§ Document extract:
Serge Koussevitzky was as much a presence in Symphony Hall opening night as Finnish maestro, Hannu Lintu, making his BSO debut. Of the three pieces performed, Koussevitzky led the world premières of two: Stravinsky’s Symphonies of Wind Instruments (London, 1921) and Bartók’s Concerto for Orchestra (Boston, 1943), and made a calling card of the third, Tchaikovsky’s Serenade for Strings. In fact, the BSO’s identification with the Bartók is such that over 20 different conductors have programmed it since 1943 – some multiple times – while the orchestra has recorded it thrice. Meeting the score’s many challenges is now so taken for granted that it has become a sort of diagnostic for the orchestra’s health. Based on this performance, it is safe to say, “the kids are alright”.

§ Aim of the exercise: How would this sentence from the concert review read in Spanish: "Meeting the score’s many challenges is now so taken for granted that it has become a sort of diagnostic for the orchestra’s health."?

§ Record excerpts:
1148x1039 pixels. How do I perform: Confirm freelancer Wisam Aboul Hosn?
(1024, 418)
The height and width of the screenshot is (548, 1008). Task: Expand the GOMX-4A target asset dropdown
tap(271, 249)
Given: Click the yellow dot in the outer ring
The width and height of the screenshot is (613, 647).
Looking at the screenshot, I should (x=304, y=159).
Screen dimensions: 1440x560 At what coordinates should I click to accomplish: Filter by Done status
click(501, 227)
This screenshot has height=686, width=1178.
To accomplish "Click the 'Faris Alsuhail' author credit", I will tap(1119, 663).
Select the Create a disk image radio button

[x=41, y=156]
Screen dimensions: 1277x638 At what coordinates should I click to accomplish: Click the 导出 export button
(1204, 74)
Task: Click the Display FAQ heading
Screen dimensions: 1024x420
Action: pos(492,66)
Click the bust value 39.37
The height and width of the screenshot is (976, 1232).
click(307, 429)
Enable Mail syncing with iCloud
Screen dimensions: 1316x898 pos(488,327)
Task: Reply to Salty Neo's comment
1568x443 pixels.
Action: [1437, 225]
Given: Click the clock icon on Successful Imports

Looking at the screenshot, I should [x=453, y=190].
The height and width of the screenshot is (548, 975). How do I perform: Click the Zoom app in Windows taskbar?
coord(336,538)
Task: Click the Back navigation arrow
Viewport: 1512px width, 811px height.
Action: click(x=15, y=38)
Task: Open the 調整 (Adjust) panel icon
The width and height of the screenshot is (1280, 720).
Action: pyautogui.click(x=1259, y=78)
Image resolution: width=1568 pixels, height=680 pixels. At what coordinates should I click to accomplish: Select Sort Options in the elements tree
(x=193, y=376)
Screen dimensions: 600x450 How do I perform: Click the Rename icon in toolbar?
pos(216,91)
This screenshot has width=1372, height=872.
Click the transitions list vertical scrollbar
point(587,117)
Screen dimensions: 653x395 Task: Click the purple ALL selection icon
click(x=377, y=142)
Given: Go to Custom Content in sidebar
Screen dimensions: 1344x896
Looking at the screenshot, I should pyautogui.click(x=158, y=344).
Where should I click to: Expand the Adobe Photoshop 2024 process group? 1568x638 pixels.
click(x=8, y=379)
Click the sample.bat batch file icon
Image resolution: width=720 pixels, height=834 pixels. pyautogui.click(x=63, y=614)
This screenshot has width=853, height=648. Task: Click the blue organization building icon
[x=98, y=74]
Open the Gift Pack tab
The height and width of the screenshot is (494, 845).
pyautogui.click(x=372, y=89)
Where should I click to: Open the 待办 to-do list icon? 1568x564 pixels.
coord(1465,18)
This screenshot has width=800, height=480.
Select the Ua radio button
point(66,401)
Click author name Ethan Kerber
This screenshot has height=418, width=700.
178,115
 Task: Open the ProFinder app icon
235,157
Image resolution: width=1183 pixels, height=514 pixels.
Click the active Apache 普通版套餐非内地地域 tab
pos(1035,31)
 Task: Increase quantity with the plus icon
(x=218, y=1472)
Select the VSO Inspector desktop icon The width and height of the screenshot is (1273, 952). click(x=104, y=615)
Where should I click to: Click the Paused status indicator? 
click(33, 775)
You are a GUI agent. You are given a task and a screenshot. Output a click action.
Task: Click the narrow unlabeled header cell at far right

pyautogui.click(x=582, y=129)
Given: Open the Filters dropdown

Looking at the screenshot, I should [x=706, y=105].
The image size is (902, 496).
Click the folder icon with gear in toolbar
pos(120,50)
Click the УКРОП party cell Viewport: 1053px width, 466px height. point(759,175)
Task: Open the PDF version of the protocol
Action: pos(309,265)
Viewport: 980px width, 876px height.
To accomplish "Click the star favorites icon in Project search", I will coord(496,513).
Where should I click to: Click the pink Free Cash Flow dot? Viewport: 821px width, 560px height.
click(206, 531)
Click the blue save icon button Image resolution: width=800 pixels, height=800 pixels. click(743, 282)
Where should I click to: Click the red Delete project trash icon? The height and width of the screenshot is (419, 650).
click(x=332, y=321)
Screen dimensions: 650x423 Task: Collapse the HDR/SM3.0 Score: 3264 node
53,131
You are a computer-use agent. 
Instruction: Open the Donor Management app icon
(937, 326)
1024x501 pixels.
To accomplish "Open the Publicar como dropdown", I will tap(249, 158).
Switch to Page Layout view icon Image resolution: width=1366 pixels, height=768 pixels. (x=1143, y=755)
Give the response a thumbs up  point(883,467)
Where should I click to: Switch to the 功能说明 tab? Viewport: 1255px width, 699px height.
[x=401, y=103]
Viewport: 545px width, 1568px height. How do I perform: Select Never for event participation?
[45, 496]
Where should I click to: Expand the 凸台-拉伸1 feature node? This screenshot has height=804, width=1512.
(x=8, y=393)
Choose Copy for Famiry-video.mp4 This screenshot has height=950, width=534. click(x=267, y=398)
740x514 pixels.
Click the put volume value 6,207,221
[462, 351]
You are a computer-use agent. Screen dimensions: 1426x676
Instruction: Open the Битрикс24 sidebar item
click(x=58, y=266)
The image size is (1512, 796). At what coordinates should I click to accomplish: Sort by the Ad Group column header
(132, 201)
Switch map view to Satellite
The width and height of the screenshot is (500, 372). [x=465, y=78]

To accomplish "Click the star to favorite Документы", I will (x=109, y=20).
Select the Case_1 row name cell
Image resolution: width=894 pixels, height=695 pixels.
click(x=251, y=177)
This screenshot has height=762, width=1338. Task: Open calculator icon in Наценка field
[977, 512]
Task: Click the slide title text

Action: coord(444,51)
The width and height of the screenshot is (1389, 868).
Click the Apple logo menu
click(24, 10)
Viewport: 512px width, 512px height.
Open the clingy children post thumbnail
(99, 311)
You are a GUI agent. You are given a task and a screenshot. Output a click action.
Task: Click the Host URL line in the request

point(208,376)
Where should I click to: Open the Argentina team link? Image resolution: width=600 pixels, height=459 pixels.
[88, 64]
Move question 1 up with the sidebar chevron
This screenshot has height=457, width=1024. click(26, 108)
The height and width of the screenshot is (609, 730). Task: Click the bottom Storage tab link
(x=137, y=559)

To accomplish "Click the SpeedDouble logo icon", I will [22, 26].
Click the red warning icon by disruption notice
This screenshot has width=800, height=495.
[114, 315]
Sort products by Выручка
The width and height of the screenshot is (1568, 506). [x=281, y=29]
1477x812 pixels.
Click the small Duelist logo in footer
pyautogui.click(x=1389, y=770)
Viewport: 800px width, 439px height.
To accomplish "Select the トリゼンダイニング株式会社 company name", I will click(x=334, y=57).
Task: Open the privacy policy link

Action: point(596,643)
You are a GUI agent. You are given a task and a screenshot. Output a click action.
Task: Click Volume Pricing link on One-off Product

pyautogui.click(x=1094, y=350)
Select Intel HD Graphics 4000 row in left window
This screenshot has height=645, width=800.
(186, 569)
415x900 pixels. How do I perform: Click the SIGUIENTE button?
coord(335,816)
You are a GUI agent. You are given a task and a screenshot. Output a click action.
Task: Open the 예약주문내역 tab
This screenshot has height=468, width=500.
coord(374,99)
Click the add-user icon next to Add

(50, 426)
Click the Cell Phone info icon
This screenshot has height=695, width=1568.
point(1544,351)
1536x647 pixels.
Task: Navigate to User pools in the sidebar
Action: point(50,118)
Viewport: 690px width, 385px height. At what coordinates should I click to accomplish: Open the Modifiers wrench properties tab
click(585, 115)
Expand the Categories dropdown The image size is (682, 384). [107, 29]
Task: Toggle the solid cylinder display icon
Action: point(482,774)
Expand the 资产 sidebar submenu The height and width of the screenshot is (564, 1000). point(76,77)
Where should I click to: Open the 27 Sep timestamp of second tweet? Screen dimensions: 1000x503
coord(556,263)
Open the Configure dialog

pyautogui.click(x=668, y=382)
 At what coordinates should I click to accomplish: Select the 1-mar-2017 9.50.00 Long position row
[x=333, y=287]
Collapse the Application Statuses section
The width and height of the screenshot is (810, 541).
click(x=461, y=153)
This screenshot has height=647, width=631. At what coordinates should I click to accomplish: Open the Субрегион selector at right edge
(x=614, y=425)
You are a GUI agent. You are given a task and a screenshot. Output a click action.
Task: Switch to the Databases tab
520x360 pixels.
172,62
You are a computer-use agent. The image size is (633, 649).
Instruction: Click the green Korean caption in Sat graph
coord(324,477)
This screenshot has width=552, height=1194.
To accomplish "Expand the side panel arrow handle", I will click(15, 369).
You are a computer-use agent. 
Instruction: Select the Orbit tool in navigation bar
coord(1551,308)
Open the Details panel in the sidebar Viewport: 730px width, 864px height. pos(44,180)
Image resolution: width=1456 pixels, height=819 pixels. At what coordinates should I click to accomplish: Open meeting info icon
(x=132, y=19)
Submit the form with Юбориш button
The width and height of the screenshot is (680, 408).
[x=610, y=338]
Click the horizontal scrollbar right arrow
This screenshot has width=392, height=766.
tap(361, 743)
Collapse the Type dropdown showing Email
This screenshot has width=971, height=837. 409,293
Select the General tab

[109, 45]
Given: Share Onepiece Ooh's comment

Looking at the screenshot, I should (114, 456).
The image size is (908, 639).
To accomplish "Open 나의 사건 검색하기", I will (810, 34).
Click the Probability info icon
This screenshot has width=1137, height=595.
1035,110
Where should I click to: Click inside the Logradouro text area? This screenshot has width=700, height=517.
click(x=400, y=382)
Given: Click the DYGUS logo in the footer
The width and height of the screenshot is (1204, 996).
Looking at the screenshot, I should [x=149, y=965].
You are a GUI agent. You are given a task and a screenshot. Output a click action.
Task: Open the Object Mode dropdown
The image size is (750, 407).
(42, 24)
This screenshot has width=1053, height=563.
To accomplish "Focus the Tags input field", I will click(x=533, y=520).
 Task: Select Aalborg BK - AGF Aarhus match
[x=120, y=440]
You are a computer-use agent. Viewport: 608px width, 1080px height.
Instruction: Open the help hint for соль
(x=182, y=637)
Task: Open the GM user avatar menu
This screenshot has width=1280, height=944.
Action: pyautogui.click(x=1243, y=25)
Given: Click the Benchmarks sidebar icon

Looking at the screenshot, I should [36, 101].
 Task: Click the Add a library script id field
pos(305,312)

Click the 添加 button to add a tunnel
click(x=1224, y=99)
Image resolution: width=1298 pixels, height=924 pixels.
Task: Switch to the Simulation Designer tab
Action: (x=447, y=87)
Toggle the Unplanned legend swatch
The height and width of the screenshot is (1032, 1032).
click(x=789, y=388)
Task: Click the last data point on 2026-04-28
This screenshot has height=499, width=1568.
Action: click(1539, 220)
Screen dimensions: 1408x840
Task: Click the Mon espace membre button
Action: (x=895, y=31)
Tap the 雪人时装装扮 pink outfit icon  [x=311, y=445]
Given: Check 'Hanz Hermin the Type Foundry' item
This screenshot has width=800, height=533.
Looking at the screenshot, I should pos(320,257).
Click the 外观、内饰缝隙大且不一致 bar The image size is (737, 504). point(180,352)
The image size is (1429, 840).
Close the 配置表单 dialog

§ Task solution: Superar los numerosos desafíos de la partitura se da hoy tan por sentado que se ha convertido en una especie de diagnóstico de la salud de la orquesta.